Trade experts say since its initiation, the EPA has been stuck in controversy. This comes from certain clauses that have been included in the agreement which pose serious threats to human rights.This is particularly true in most African countries.
While it was marketed as the magic bullet towards the ACP countries’ industrialization and development, it has been seen as an unfair agreement that is anchored in a colonial structure.
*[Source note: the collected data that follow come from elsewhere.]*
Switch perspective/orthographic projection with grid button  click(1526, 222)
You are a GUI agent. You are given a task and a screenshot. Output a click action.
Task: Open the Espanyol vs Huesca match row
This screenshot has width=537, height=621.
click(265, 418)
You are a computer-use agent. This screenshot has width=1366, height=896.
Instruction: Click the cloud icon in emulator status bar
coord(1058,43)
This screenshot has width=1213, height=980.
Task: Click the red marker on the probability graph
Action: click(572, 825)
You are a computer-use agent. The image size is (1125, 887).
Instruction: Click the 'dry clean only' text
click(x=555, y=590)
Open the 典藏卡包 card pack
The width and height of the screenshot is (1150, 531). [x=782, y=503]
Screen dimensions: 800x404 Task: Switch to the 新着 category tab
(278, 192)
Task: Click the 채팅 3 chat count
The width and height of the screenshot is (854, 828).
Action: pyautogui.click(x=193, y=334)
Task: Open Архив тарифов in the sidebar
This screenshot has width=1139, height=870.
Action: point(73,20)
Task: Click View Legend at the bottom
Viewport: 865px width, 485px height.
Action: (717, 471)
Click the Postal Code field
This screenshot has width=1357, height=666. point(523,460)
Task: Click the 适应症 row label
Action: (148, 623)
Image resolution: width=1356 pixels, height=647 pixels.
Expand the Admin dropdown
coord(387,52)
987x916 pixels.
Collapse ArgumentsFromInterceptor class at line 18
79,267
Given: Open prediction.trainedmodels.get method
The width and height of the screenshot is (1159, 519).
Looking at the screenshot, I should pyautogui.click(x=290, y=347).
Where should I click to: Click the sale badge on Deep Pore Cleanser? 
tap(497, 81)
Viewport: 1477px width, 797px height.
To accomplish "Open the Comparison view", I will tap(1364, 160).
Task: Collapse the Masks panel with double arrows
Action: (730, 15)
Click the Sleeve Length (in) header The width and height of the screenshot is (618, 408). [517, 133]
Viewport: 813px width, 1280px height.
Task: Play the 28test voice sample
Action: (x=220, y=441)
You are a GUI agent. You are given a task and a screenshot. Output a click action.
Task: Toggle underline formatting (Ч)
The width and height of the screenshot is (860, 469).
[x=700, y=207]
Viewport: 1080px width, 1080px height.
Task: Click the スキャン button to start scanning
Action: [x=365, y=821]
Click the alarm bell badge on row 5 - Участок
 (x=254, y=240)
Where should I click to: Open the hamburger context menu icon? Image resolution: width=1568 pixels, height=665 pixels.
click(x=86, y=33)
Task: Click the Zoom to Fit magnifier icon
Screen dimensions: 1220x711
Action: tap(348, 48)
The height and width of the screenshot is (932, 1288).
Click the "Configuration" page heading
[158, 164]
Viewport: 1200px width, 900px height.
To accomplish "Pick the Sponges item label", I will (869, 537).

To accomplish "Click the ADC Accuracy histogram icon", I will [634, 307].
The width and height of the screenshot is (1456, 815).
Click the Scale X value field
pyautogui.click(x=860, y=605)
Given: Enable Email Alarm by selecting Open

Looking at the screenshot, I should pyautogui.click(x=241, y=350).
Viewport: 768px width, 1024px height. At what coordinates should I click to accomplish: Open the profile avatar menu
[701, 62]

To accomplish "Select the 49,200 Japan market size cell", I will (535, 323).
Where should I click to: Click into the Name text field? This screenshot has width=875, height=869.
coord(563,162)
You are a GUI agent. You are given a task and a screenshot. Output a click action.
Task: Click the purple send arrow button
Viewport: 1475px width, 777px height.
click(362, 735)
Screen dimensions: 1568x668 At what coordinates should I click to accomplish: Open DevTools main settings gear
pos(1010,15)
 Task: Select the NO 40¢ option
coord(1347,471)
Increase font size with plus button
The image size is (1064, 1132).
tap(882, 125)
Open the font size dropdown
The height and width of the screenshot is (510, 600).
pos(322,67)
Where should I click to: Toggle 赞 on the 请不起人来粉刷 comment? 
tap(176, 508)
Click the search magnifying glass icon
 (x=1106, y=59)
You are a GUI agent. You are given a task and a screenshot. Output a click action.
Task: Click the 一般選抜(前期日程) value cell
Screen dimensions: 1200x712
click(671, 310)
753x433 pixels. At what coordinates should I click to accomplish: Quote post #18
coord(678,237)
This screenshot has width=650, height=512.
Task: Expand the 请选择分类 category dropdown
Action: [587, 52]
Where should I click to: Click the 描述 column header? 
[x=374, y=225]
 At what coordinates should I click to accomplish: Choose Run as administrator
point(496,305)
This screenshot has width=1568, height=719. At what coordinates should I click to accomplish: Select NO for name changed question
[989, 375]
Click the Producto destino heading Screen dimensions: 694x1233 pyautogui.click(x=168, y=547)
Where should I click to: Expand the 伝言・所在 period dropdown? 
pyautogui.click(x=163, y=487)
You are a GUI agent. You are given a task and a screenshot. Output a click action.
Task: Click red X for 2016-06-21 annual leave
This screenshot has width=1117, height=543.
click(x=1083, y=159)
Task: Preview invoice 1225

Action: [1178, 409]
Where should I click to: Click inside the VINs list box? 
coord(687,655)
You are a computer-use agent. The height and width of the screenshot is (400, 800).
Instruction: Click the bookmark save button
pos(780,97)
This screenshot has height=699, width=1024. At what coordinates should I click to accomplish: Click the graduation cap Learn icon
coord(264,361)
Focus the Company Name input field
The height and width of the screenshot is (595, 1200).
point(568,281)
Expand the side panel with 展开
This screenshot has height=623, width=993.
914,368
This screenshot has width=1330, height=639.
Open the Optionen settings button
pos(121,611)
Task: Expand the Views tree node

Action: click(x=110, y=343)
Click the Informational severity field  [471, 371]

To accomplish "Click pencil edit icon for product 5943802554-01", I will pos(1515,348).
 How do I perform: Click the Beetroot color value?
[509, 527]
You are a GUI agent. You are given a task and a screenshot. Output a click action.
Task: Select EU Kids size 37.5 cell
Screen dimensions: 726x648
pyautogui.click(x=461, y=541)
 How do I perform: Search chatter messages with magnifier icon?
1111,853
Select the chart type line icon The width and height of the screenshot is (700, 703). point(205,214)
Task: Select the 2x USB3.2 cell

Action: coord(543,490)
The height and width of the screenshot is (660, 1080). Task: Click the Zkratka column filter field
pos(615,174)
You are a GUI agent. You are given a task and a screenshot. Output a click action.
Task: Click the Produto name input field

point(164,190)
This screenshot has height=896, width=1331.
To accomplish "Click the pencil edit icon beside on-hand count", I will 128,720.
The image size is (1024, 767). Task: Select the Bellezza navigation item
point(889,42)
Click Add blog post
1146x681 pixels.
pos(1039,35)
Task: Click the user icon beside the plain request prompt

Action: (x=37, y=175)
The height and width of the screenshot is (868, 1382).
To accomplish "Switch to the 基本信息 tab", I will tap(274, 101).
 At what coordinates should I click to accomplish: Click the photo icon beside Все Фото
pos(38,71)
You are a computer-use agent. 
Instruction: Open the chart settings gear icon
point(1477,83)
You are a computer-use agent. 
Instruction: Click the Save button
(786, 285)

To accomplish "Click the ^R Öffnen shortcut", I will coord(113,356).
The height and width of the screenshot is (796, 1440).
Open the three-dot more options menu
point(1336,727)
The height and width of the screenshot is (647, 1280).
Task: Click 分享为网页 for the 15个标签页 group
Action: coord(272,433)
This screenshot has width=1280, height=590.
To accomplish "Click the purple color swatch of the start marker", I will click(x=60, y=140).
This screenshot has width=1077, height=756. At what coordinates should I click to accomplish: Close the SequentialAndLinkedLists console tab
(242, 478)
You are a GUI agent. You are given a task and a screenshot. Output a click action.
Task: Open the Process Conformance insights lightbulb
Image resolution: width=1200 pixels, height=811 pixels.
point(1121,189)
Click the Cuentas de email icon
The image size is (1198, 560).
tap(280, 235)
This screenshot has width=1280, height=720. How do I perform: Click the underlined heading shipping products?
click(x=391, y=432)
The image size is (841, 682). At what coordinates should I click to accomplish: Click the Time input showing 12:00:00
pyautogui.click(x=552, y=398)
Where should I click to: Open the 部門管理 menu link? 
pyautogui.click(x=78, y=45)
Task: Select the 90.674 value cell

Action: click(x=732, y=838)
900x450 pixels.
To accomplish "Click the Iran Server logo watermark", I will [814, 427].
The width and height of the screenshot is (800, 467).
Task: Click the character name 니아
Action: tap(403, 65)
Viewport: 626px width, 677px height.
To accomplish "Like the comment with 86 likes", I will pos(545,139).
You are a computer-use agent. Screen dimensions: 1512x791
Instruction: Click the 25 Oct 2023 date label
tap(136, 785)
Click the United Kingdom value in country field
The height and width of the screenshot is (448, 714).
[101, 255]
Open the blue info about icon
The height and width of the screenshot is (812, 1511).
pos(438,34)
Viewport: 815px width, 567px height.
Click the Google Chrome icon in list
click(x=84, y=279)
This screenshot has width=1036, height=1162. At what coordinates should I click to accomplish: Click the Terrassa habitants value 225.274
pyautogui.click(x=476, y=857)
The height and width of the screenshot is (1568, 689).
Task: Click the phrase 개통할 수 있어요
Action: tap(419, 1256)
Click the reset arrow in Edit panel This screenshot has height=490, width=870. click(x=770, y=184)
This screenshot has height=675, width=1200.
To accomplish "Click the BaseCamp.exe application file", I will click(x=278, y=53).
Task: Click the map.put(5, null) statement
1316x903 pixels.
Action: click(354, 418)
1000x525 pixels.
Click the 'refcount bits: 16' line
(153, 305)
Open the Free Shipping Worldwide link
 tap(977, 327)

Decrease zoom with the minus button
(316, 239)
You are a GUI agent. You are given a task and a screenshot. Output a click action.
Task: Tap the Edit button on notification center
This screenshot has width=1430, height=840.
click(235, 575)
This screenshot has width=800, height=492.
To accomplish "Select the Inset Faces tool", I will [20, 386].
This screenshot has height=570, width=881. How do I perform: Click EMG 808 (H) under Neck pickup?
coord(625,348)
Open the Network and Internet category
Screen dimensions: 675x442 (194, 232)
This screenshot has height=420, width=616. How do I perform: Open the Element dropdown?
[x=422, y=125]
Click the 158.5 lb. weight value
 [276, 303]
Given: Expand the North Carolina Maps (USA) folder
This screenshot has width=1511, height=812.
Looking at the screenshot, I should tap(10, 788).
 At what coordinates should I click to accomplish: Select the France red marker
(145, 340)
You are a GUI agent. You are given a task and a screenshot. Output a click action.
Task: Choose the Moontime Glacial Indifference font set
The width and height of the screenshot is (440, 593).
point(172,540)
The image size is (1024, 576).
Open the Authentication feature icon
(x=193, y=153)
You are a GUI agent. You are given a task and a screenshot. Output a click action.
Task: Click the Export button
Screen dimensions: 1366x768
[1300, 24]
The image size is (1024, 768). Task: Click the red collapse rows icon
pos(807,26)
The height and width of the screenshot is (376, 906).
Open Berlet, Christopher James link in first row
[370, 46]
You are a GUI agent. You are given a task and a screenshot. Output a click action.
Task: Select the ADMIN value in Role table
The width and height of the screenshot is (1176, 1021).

Some experts in the ACP region have continued to oppose this partnership agreement because of its devastating effects on small scale farmers.
John Opoku, a human rights lawyer and activist from Ghana, was quoted, last year by GRAIN, an international non-profit that supports small farmers and social movements in their struggle for community controlled and biodiversity based food systems that the economic partnership agreements are unfair to African farmers.
“A tonne of cocoa is roughly US$ 1,300, while one (new) 4×4 vehicle is now about US$120,000. So you need about 92 tonnes of cocoa to exchange for one 4×4 vehicle,” he said,“But to get one tonne, you will need not less than 20 acres of land.”
Interestingly, Opoku said, the average cocoa farmer in Ghana has only around 2-3 acres meaning it would take him or her over 500 years to buy that 4X4 vehicle.
Neither Trade Minister Amelia Kyambadde nor the Permanent Secretary Amb. Julius Onen could be reached for a comment by press time.
Meanwhile, Fred Muhumuza, an economics lecturer at Makerere University told The Independent that since there are so many trade initiatives in the EAC; he wonders what new thing the economic partnership agreement with the EU would bring on the table this time.
“I don’t think Uganda selling fish or flowers to Europe requires such a partnership agreement, because we can still sell these products bilaterally.”
“So the whole thing has come into question about its efficacy, efficiency but most importantly, does it really offer every country a fair chance of benefitting or it is simply being used by the powerful to force the weaker economies to sign.”
“In the short run, I don’t see signatures being appended but even in the long run, if it is signed, I don’t see any significant change from what we have had before.”